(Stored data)
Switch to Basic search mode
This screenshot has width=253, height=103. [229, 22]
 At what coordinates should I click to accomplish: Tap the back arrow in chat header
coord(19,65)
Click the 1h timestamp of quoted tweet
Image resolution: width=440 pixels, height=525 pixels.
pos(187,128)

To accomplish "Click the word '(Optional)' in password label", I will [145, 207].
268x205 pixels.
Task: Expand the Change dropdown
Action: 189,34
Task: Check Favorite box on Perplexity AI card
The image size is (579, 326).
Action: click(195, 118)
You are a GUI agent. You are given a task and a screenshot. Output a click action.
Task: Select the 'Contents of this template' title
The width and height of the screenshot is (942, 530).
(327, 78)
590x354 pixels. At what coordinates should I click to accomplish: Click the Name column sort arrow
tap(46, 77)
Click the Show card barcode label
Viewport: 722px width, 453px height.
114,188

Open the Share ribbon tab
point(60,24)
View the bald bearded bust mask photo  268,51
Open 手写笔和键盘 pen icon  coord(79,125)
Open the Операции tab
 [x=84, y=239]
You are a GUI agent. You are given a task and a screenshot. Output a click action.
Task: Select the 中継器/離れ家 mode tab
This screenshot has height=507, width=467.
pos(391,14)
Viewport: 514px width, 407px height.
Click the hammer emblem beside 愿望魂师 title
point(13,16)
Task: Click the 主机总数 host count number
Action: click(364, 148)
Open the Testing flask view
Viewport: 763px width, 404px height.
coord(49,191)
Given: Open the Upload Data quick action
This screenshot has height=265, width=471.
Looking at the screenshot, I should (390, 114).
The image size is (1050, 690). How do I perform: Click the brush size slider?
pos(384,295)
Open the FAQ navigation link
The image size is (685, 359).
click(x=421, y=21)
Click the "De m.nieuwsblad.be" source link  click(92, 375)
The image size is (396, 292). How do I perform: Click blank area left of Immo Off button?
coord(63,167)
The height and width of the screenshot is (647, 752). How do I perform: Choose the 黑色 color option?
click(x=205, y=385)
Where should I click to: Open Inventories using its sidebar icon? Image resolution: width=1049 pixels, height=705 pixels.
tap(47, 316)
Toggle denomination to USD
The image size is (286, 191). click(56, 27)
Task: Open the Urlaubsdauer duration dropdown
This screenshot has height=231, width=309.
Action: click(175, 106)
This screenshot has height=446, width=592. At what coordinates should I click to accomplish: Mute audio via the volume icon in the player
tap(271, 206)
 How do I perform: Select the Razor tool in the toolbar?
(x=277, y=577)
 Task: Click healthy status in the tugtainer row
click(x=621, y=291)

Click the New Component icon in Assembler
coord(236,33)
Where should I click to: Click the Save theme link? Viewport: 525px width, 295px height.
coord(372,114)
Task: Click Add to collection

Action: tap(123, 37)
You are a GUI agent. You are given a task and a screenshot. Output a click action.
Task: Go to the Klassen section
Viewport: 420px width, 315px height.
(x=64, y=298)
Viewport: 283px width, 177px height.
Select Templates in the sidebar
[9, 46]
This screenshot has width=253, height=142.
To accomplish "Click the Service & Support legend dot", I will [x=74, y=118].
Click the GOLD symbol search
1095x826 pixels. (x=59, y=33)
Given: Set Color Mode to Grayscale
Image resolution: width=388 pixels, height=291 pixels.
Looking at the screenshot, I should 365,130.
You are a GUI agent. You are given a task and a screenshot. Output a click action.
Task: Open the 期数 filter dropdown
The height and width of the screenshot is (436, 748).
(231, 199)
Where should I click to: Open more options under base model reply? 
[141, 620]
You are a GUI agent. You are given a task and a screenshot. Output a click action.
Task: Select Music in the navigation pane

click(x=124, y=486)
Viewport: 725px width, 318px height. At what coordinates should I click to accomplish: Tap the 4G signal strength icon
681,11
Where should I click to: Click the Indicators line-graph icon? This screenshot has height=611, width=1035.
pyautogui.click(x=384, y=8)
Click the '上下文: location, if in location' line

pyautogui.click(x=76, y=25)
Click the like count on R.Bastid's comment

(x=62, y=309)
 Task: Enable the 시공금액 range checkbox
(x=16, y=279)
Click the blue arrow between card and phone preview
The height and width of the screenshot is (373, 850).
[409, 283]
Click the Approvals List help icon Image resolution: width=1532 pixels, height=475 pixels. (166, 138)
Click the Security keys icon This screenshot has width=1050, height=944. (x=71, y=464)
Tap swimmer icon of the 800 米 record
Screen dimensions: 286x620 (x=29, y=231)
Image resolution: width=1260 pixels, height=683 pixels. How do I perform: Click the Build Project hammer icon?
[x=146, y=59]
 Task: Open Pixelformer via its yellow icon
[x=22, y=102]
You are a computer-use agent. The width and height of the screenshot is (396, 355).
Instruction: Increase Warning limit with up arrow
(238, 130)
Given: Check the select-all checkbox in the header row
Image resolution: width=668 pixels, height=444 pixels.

_Required action:_ The first line of the records and every line down to the line with "Task: Open the Urlaubsdauer duration dropdown" must be quoted exactly; leave out all else.

_Solution to this exercise:_
Switch to Basic search mode
This screenshot has width=253, height=103. [229, 22]
 At what coordinates should I click to accomplish: Tap the back arrow in chat header
coord(19,65)
Click the 1h timestamp of quoted tweet
Image resolution: width=440 pixels, height=525 pixels.
pos(187,128)

To accomplish "Click the word '(Optional)' in password label", I will [145, 207].
268x205 pixels.
Task: Expand the Change dropdown
Action: 189,34
Task: Check Favorite box on Perplexity AI card
The image size is (579, 326).
Action: click(195, 118)
You are a GUI agent. You are given a task and a screenshot. Output a click action.
Task: Select the 'Contents of this template' title
The width and height of the screenshot is (942, 530).
(327, 78)
590x354 pixels. At what coordinates should I click to accomplish: Click the Name column sort arrow
tap(46, 77)
Click the Show card barcode label
Viewport: 722px width, 453px height.
114,188

Open the Share ribbon tab
point(60,24)
View the bald bearded bust mask photo  268,51
Open 手写笔和键盘 pen icon  coord(79,125)
Open the Операции tab
 [x=84, y=239]
You are a GUI agent. You are given a task and a screenshot. Output a click action.
Task: Select the 中継器/離れ家 mode tab
This screenshot has height=507, width=467.
pos(391,14)
Viewport: 514px width, 407px height.
Click the hammer emblem beside 愿望魂师 title
point(13,16)
Task: Click the 主机总数 host count number
Action: click(364, 148)
Open the Testing flask view
Viewport: 763px width, 404px height.
coord(49,191)
Given: Open the Upload Data quick action
This screenshot has height=265, width=471.
Looking at the screenshot, I should (390, 114).
The image size is (1050, 690). How do I perform: Click the brush size slider?
pos(384,295)
Open the FAQ navigation link
The image size is (685, 359).
click(x=421, y=21)
Click the "De m.nieuwsblad.be" source link  click(92, 375)
The image size is (396, 292). How do I perform: Click blank area left of Immo Off button?
coord(63,167)
The height and width of the screenshot is (647, 752). How do I perform: Choose the 黑色 color option?
click(x=205, y=385)
Where should I click to: Open Inventories using its sidebar icon? Image resolution: width=1049 pixels, height=705 pixels.
tap(47, 316)
Toggle denomination to USD
The image size is (286, 191). click(56, 27)
Task: Open the Urlaubsdauer duration dropdown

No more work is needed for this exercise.